SRE Story with Michael Hausenblas

Community, Empathy and OpenTelemetry

Sep 27, 2023

Today, we have Michael Hausenblas - He works in the AWS open-source observability service team as the Product Manager for AWS Distro for OpenTelemetry (ADOT). Further, he also serves as a Cloud Native Ambassador at CNCF and runs a popular newsletter, o11y.news.

Michael, let's get started with your introduction.

Hello, my name is Michael. I work at AWS and started there in March 2019. Before that, I was at Red Hat for two years and before that, I worked (remotely) at two US start-ups. Before moving into industry in 2012, I spent 10+ years in applied research and that's where I did my PhD as well. I have a background in data engineering and that helps with observability because it’s essentially applied data engineering. If you think about the telemetry signals, collecting them, cleaning them up, and trying to get actual insights from them. At AWS, I started four years ago. For the first two years, I was in the container service team working on things like EKS, ECR (container registry), service meshes, and security. Then, in 2021, I moved into the open-source observability service team. We have managed offerings for Prometheus and Grafana and my baby is OpenTelemetry. Last year, I changed roles: so now, after some twenty-five years of engineering, I'm a product manager. I moved into the product, but that doesn't mean I'm not on-call anymore; quite the opposite. It's a different kind of on-call, though. It's not about stopping the bleeding or figuring out what's going wrong. It’s what's outside of Amazon is usually called Incident Manager or Communication Manager.

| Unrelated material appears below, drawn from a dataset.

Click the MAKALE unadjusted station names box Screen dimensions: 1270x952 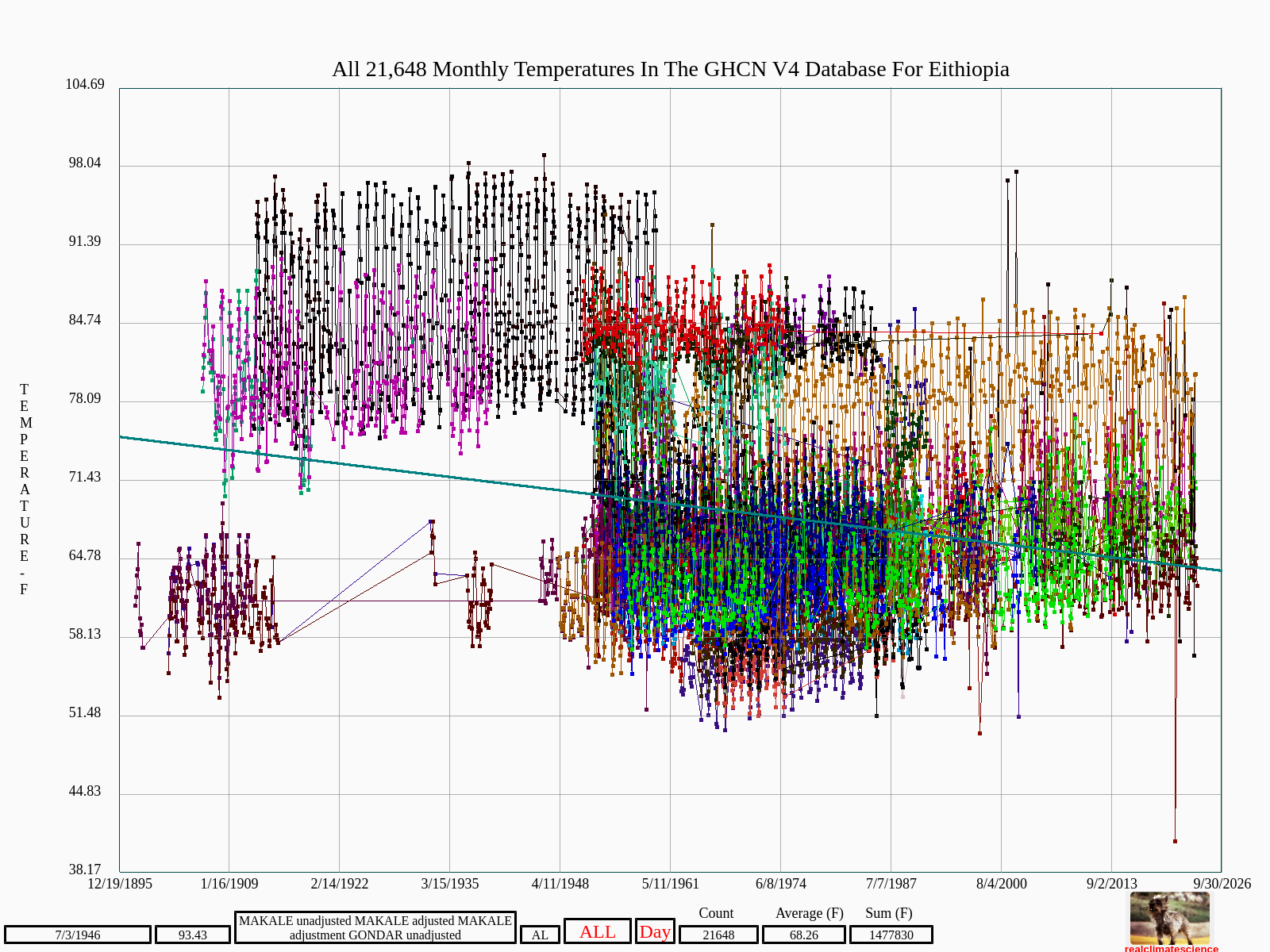click(x=375, y=927)
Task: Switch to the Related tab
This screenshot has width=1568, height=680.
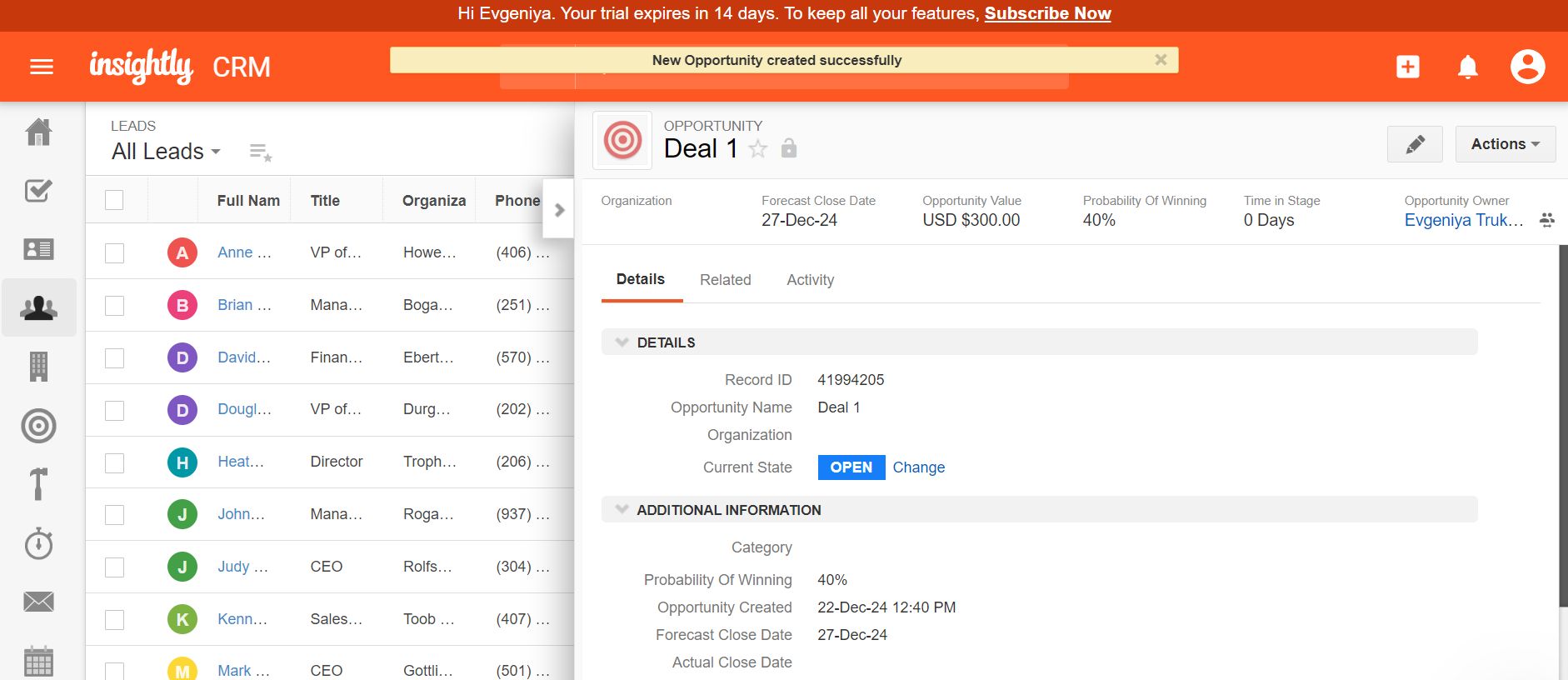Action: pos(725,280)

I am on-call this week, so if I get paged, I will have to drop this call. :) Sometimes, I get paged at 2 a.m., unfortunately. I need to determine if customers are impacted or if it's just an internal thing. It could be just a canary deployment. If our customers are affected, we need to maintain external communication. If you see something in the status of your health dashboard in AWS, or you might see a notification about an incident in a region, that would be me posting it. I would be responsible for deciding whether it should be posted here or there. Or we're reaching out to the customer through their account team, saying this, and this happened, depending on the impact of different things. And also internal communication, as someone up there is interested in how it is going with your services, I would be on the hook for saying - yeah, we're working on this, and this is the ETA. So internal comms, external comms, and working together with the engineers who do the hard work of figuring out what's happening. They would need to scale, restart, or make things work. I'm there for the communications.

What does your typical workday look like? Is it different when you're on-call versus not on-call?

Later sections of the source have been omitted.